Les propos de la ministre française de l’Europe Laurence Boone à La Repubblica ont immédiatement suscité la réaction du Premier ministre in pectore : « J’espère que le gouvernement français démentira immédiatement ces propos, qui ressemblent trop à une menace inacceptable d’ingérence contre un État souverain. » Après la dure intervention du président de la République, Macron corrige le tir : Paris travaillera avec le futur Premier ministre italien « de bonne volonté ».

« Mais nous voulons travailler avec Rome Nous veillerons à ce que vos droits soient respectés et certaines Liberté‘, ‘Nous prendrons grand soin de respecter Valeurs et les règles de l’État de droit ». Les mots un république par le ministre français des affaires européennes Laurence Bon – qui venait de rejoindre le gouvernement d’Elisabeth Borne, qui a fait des déclarations similaires au lendemain des élections – risque de déclencher une affaire diplomatique de haut niveau. La première réaction, bien entendu, vient du Premier ministre à Pectore, président des Frères d’Italie Giorgia Melon: « Je voudrais espérer que, comme souvent, la presse de gauche a dénaturé les témoignages réels de responsables gouvernementaux étrangers et je fais confiance au gouvernement français nier immédiatement ces propos qui ressemblent trop à une menace inacceptable d’ingérence contre un État souverain, membre de l’Union européenne. L’ère des gouvernements dirigés par le Pd demande protection à l’étranger c’est fini, je pense que c’est clair pour tout le monde, en Italie et en Europe », attaque-t-il sur un ton très dur.

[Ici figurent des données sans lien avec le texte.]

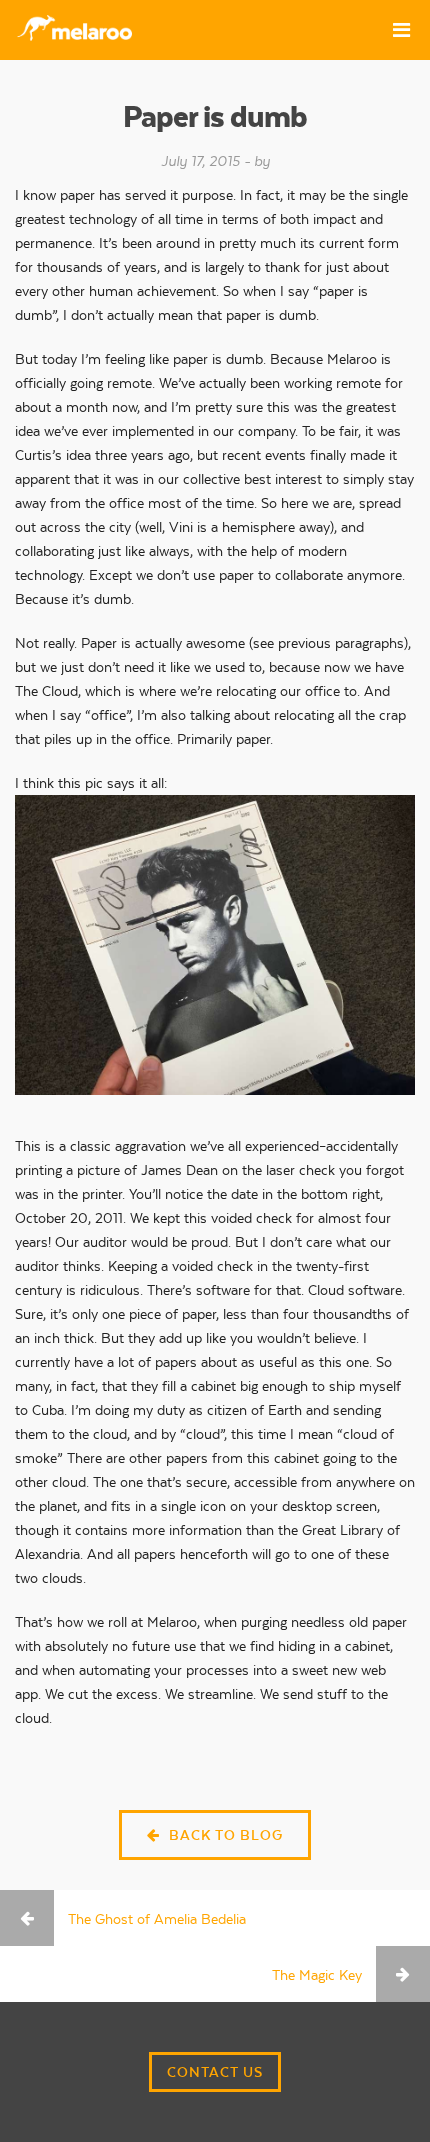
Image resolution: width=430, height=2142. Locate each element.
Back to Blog (224, 1835)
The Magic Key (317, 1975)
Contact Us (215, 2072)
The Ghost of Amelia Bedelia (157, 1919)
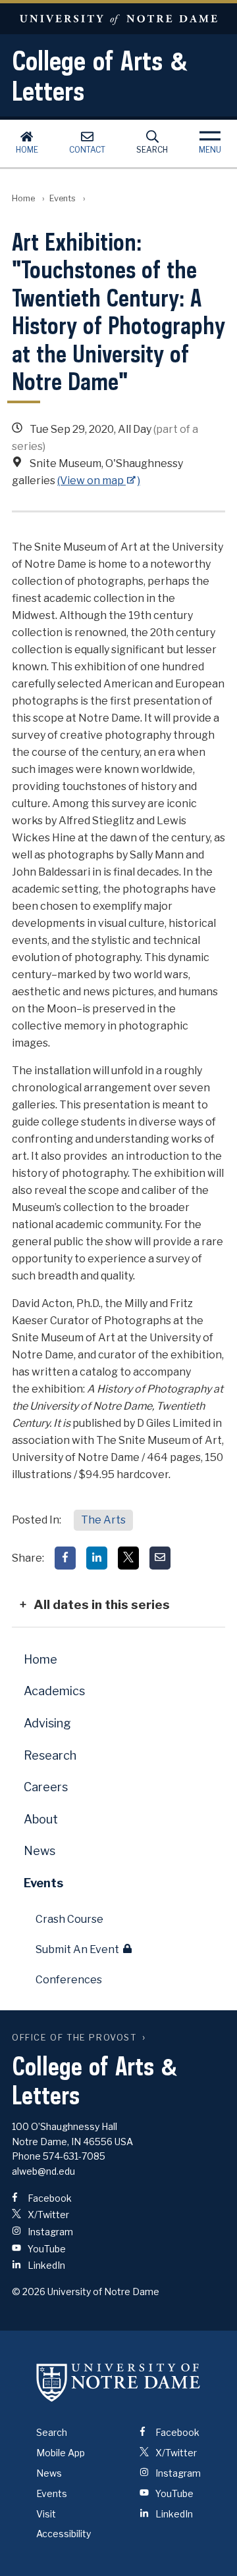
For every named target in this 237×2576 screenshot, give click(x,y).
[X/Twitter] (128, 1558)
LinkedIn (45, 2265)
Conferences (69, 1979)
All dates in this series (102, 1604)
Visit (46, 2513)
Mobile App (60, 2452)
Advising (47, 1723)
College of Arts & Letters (100, 75)
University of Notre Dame (118, 18)
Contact (87, 150)
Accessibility (63, 2533)
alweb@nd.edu (43, 2171)
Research (50, 1755)
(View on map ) (98, 480)
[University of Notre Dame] (118, 2382)
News (39, 1851)
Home (27, 150)
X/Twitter (47, 2214)
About (41, 1819)
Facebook (49, 2198)
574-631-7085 (74, 2156)
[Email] (160, 1558)
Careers (46, 1787)
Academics (54, 1691)
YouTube (46, 2248)
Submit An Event (77, 1949)
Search (152, 150)
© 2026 (28, 2291)
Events (62, 198)
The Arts (103, 1520)
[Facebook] (65, 1558)
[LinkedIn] (96, 1558)
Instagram (49, 2231)
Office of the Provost (74, 2038)
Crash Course (69, 1919)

Mais pas seulement Meloni utilise des mots concis. Dans l’après-midi, de la réunion des chefs d’État et de gouvernement de la Communauté politique européenne, le président sortant du Conseil Mario Draghi il assure : « Quand il y a un changement de gouvernement, la curiosité est grande, mais Ne t’inquiète pas. On respecte le choix des Italiens et on est curieux de voir comment va évoluer le gouvernement. » Et les quatre-vingt-dix convocations sont placées directement par le président de la République, Sergio Mattarella: « L’Italie sait se prendre en charge dans le respect de la Constitution et des valeurs de l’Union européenne », répond-il à ceux qui lui demandent de se prononcer sur le sujet. Alors les autorités françaises sont obligées d’ajuster l’attitude : d’abord, c’est le cabinet du ministre qui se charge de déterminer que l’entretien »simplifié la pensée du ministre » et que « la France respecte évidemment les élections démocratiques des Italiens », alors le chef de l’Etat s’exprime directement Emmanuel Macron: Paris travaillera « de bonne volonté » avec le futur Premier ministre italien, assure-t-il, réaffirmant « pleine amitié et confiance » en Mattarella et dans ses décisions.